> **Passage provided**
============

3 Mar 2020, 11:59

Meet the Winners of the Uber Movement SANRAL Cape Town Challenge

Zindi is excited to announce the winners of the Uber Movement SANRAL Cape Town Challenge. The challenge attracted 738 data scientists from across the continent and around the world, with 112 data scientists on the leaderboard.

The objective of the competition was to build a machine learning model that accurately predicts when and where the next road incident will occur in Cape Town, South Africa, using historic road incident data as well as traffic data from the Uber Movement platform. The resulting model will enable South African authorities to anticipate where they will be needed next and to put measures in place that will help ensure safety on Cape Town’s roads.

The winners of this challenge are: Cobus Burger from Stellenbosch, South Africa in 1st place; Team Gusi Lebedi from Russia in 2nd place; and Team Zindi Stars from Nigeria in 3rd place.

A special thank you to the winners for their generous feedback. Here are their insights:

Cobus Burger (1st Place)

Zindi handle: cobusburger

Where are you from? Stellenbosch, South Africa

Tell us a bit about yourself:

I work as a development economist at Stellenbosch University and as a senior data scientist at Predictive Insights.

Tell us a bit about the approach you took:

I had a single lightGBM model that I tuned on the last 3 months of 2018.
Almost all the explanatory power of my model came from the camera data. Historic data was used to approximate how many cars will be using each road segment for each hour of each day of the week. These forecasts were highly correlated with traffic incidents.
I also added daily deviations from these underlying patterns, although these did not add much. Weather and holiday data added less lift than I expected but were kept in the model, nonetheless.

What were the things that made the difference for you that you think others can learn from?

============

> **Dataset excerpt**
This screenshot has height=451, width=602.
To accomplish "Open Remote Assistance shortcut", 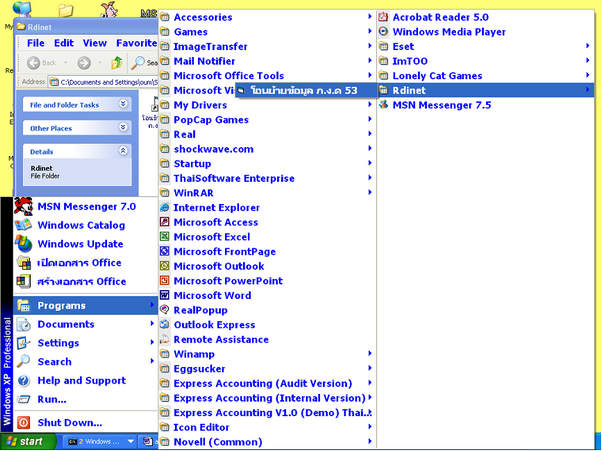I will point(220,340).
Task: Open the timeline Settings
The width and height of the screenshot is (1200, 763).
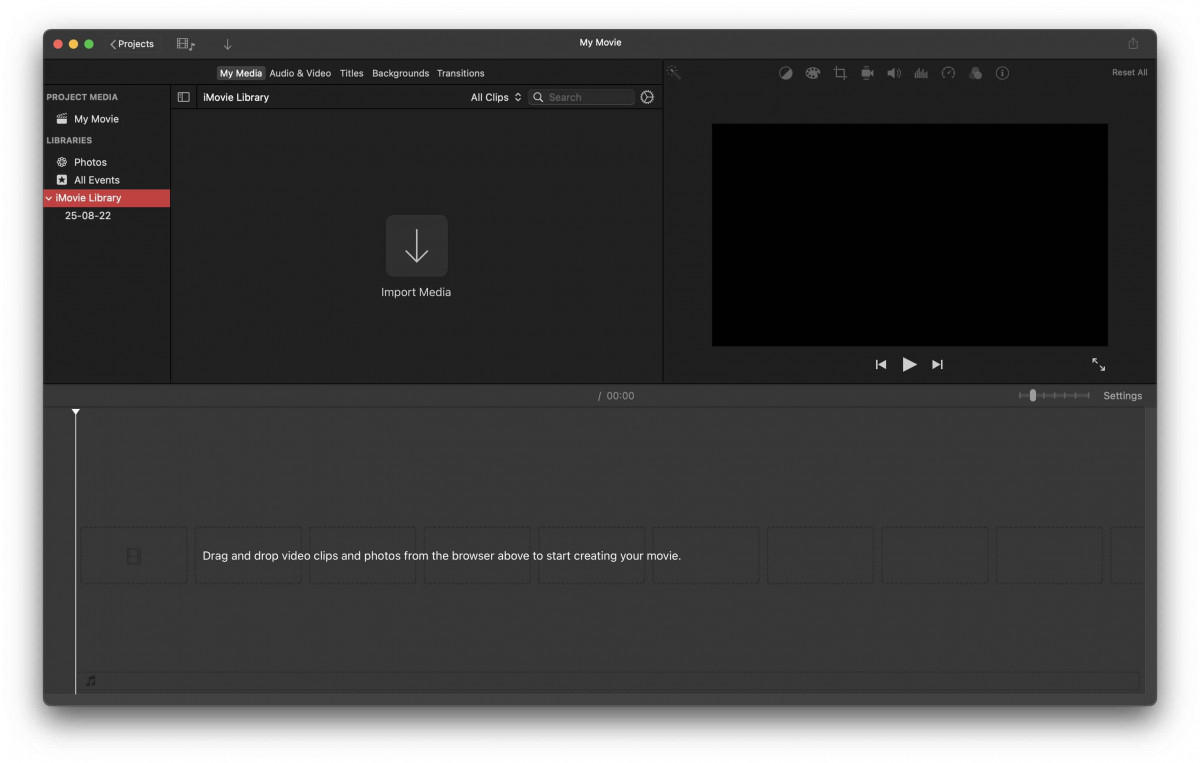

============

> **Goal of the exercise**
Decide whether each statement agrees with the Cape Town challenge announcement: (a) The challenge attracted more than 700 data scientists. (b) The first-place winner combined several models. (c) Weather and holiday data were removed from the winning model. Answer yes or no for each, and quote the deciding words of the announcement. The material comes from a separate source and has no connection to the text.

> **Task output**
(a) Yes: "The challenge attracted 738 data scientists from across the continent and around the world"
(b) No: "I had a single lightGBM model"
(c) No: "but were kept in the model, nonetheless"